↓↓↓

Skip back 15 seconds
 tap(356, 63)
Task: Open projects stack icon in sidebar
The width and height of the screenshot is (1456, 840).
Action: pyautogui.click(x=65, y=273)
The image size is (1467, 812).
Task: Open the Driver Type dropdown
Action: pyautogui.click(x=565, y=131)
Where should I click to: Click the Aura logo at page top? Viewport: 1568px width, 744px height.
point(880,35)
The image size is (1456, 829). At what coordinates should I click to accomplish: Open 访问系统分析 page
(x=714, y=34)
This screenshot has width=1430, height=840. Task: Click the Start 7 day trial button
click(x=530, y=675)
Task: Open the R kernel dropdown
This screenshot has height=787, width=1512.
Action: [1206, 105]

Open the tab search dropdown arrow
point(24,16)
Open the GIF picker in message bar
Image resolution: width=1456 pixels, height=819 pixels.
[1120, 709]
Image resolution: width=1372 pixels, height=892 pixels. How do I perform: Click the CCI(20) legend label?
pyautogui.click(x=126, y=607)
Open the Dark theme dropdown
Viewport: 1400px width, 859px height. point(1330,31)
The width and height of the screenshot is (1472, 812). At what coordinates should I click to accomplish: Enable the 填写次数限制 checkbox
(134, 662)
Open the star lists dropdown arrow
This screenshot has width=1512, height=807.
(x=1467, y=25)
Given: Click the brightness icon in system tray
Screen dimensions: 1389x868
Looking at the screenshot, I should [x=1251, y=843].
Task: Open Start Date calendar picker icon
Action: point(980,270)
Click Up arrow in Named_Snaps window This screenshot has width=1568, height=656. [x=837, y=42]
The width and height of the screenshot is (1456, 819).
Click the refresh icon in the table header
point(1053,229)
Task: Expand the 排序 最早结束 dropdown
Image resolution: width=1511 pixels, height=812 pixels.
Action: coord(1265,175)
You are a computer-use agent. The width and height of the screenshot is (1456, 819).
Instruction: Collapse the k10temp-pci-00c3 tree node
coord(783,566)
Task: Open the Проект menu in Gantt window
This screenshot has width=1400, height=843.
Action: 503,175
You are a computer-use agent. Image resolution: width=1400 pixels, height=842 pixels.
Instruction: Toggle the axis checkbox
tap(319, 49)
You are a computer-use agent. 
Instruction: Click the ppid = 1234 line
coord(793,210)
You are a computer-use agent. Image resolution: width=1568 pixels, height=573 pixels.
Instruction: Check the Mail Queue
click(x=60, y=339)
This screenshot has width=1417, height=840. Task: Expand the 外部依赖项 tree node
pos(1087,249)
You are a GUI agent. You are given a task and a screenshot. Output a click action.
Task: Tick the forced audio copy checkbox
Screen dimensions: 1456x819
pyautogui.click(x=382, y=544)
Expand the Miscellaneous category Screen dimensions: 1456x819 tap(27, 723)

↑↑↑

Show all lines from the listing above in which "agent" appears.

== RESULT FOR THIS EXERCISE ==
You are a computer-use agent. The width and height of the screenshot is (1456, 819).
You are a computer-use agent. Image resolution: width=1400 pixels, height=842 pixels.
You are a computer-use agent. 
You are a computer-use agent. Image resolution: width=1568 pixels, height=573 pixels.
You are a GUI agent. You are given a task and a screenshot. Output a click action.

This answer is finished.